Question

When you assign a primitive-type such as a number, string, or boolean to a variable in JavaScript (or any language for that matter) it opens up a slot in memory, places it in, and puts a label on it to be referenced later, correct?

var a = 1;
var b = 'foobar';
var c = false;
var d;

// What our memory would happen to look like:
var_a => 0x00 [1         ]
var_b => 0x01 ["foobar"  ]
var_c => 0x02 [false     ]
var_d => 0x03 [undefined ]

Now here is my question, how are composite-types such as arrays, functions, or objects stored in memory? I heard that objects are created somewhere off in memory and the variable only contains a reference address to this object. How is that possible? From the memory table I typed out above it seems like memory tables can only contain a single value.

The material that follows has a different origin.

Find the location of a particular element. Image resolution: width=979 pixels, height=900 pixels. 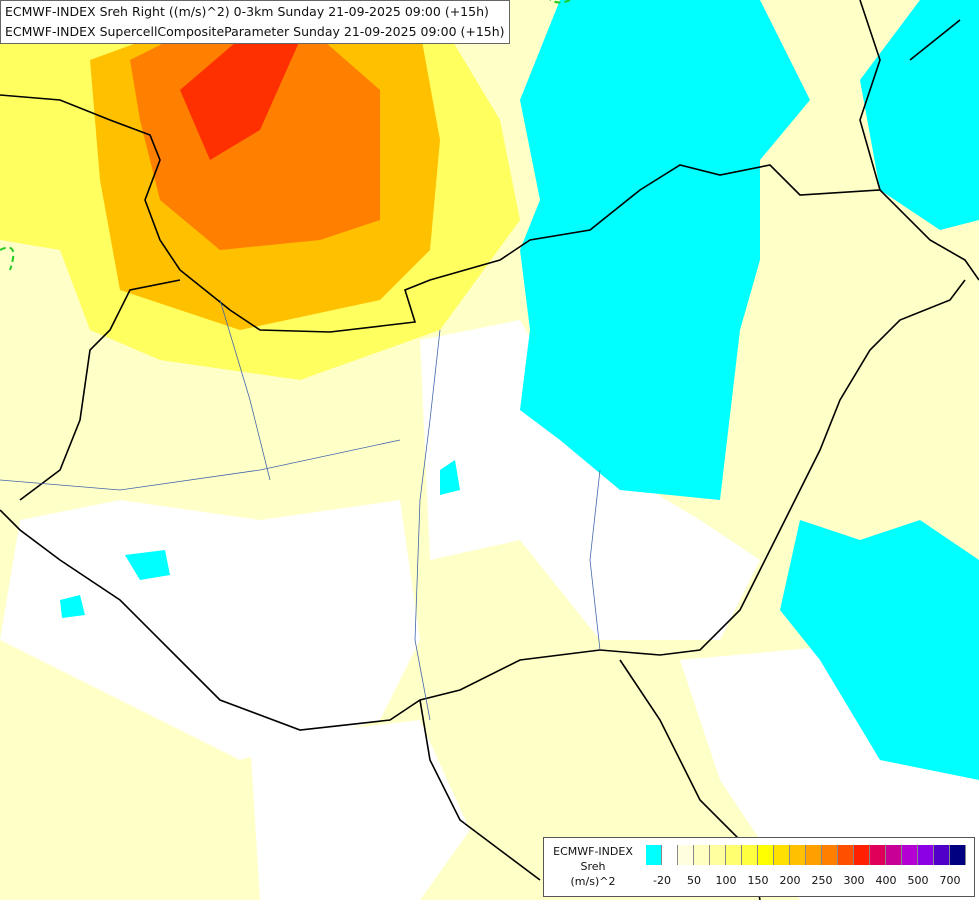

legend-title-line: Sreh is located at coordinates (593, 866).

Is there like special slots in memory for composite-types? Are arrays and functions stored the same way as objects (eg by reference)?

Was it helpful?

Solution

objects are created somewhere off in memory and the variable only contains a reference address to this object.

Yes.

How is that possible? From the memory table I typed out above it seems like memory tables can only contain a single value.

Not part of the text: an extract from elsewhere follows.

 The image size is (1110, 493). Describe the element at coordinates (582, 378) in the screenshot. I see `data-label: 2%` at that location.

A reference address (called a "pointer") is a single value.

Is there like special slots in memory for composite-types?

Yes. Composites, also called "struct"s, can contain multiple values (but a fixed amout of them), like "a string for the name, a reference to the next property, and a field for the value" for a single link when describing an object as a linked list. The high-level JavaScript objects are stored as a multitude of different structures joined together to represent the data.

Are arrays and functions stored the same way as objects (eg by reference)?

Yes. However, their data structures differ, they're optimized on different things.